Text block:
>>>

Politics and social life offer little relief. Genuine participation in national decision-making remains thin. The Balochi language and cultural traditions face steady marginalization. Reports documenting large-scale abuses have accumulated over the years, painting a bleak picture that includes enforced disappearances, sweeping security operations, and civilians caught in the middle. Together, these patterns form not isolated incidents but a sustained condition that has eroded faith in the Pakistani regime.
When a government proves unwilling, or unable, to answer the legitimate demands of a segment of its own population, it often reaches for the cheapest political instrument available: conspiracy. The invention of a shared “external enemy” can redirect anger outward and mute uncomfortable questions at home. In Pakistan’s case, sympathetic media outlets and official briefings have leaned heavily on this tactic, insisting that unrest in Balochistan is orchestrated from beyond the border.
Yet an obvious question refuses to go away. If the movement is merely a foreign fabrication, how has it sunk such deep roots and endured across decades? Are people stripped of influence over their land, livelihoods, and political future really fighting because outsiders tell them to, or because of pressures they experience every day?
The latest attacks on Saturday, the 11th of Dalwa, punctured that narrative in dramatic fashion. Targeted operations carried out in the heart of Balochistan, coupled with the visible and active presence of the BLA’s leader inside the province itself, dealt a direct blow to claims about command centers in Afghanistan or India. It strains credibility to suggest that a domestic rebellion is choreographed from afar when its senior figures remain among their own communities, operating from the mountains and remote districts of Balochistan and directing actions on the ground. This is not conjecture or rumor. It is an observable reality, one that undercuts official talking points and points back to a simpler explanation: the unrest is powered less by foreign sponsorship than by long-standing local grievances.
What years of denial, repression, and carefully managed messaging have demonstrated is not success, but failure. These approaches have not closed wounds. They have widened them. They have turned old rifts into hardened lines and pushed resentment deeper into the political soil. Stability in Balochistan is unlikely to emerge from additional garrisons or ever-expanding security campaigns. Durable calm is far more likely to grow from justice, opportunity, and credible reform. If Pakistan’s military regime is serious about national cohesion, it will eventually have to abandon the unproductive habit of blaming others.
The moment has arrived to stop scanning neighboring landscapes for imaginary enemies and to listen instead to voices rising from within the country’s own borders. The outlines of a way forward are not mysterious, even if they are politically demanding. They include serious and unconditional dialogue with genuine Baloch representatives, an equitable distribution of wealth drawn from the province’s resources, real investment in jobs and infrastructure, protection of cultural and linguistic identity, and meaningful access to political power.
Only along such a path can Balochistan begin to move toward a future defined by stability rather than confrontation. Continuing along the present course promises something very different: prolonged suffering for the province’s people and a lingering source of insecurity for Pakistan as a whole.

<<<

Listed records:
>>>

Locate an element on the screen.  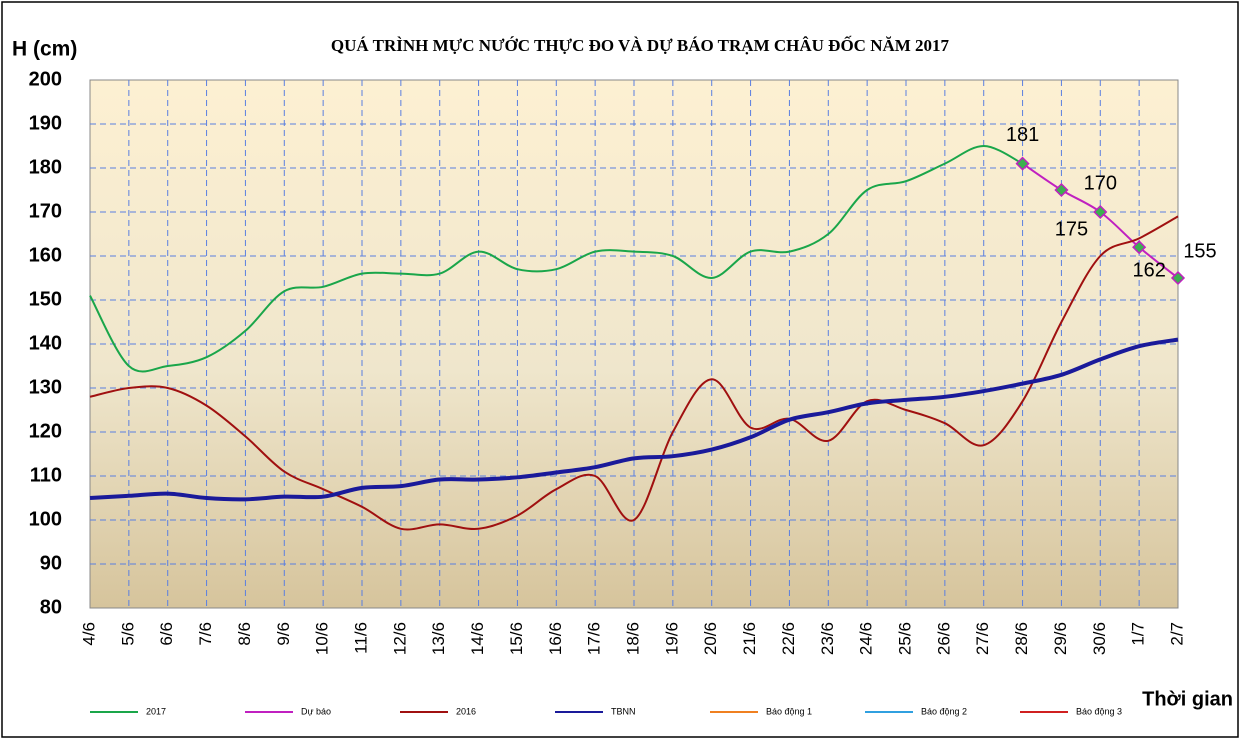
x-axis-label: Thời gian is located at coordinates (1188, 699).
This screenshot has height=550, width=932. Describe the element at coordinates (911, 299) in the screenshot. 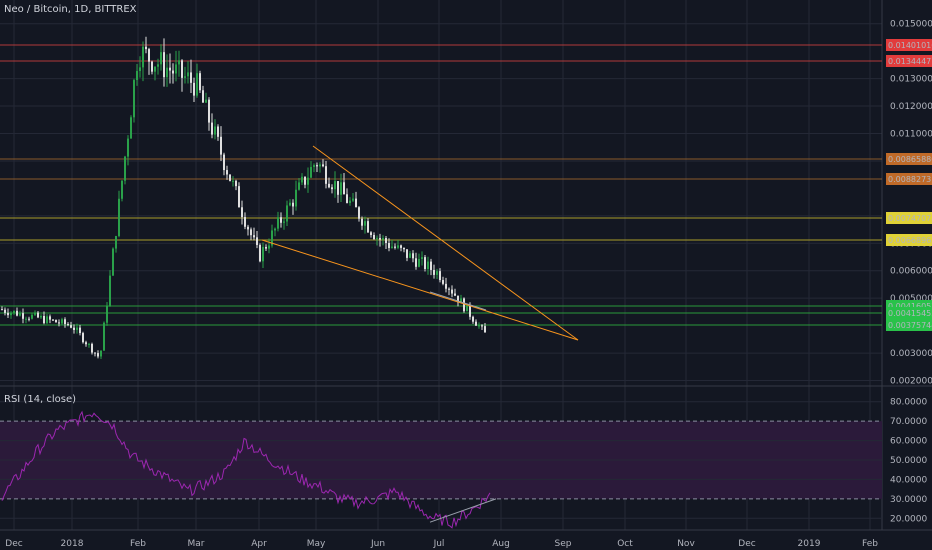

I see `price-tick-label: 0.00500000` at that location.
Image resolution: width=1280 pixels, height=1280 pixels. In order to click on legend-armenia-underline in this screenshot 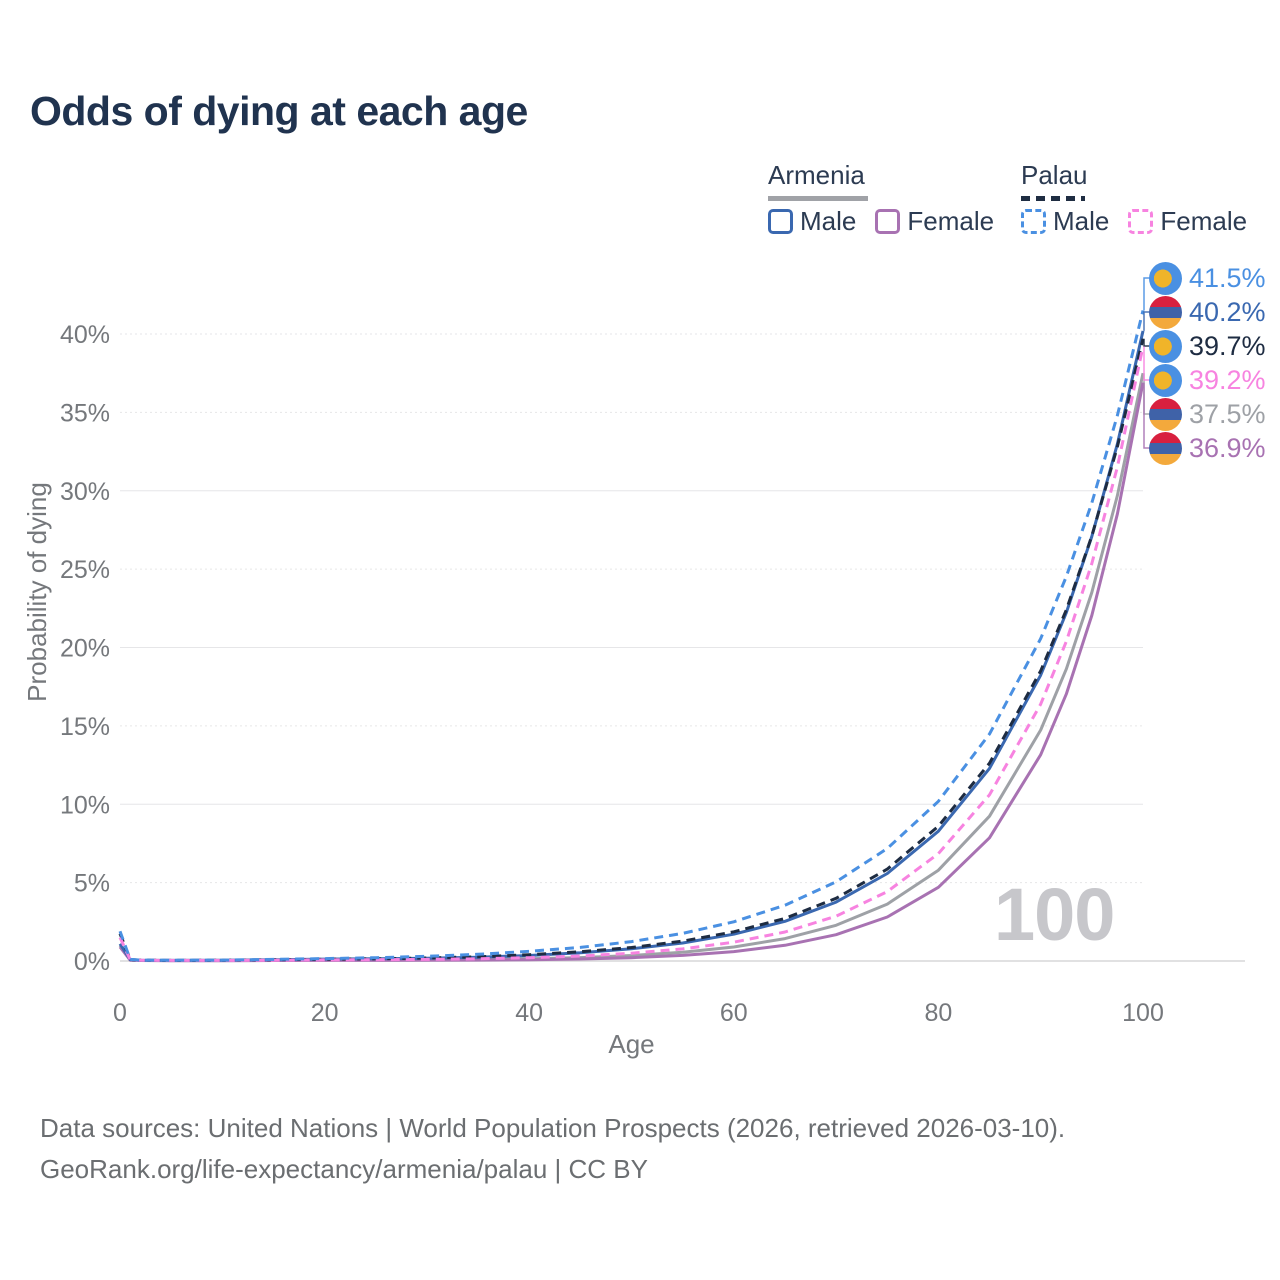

<<<

Activity list:
A) In the piece on Balochistan, on what day did the latest attacks take place?
B) Rewrite the whole listing with "screenshot" replaced by "screen capture" and nothing else changed, leaving out the pictures.

Expected outputs:
A) Saturday, the 11th of Dalwa.

B)
Locate an element on the screen.  
x-axis-label: Thời gian is located at coordinates (1188, 699).
This screen capture has height=550, width=932. Describe the element at coordinates (911, 299) in the screen capture. 

I see `price-tick-label: 0.00500000` at that location.
Image resolution: width=1280 pixels, height=1280 pixels. In order to click on legend-armenia-underline in this screen capture 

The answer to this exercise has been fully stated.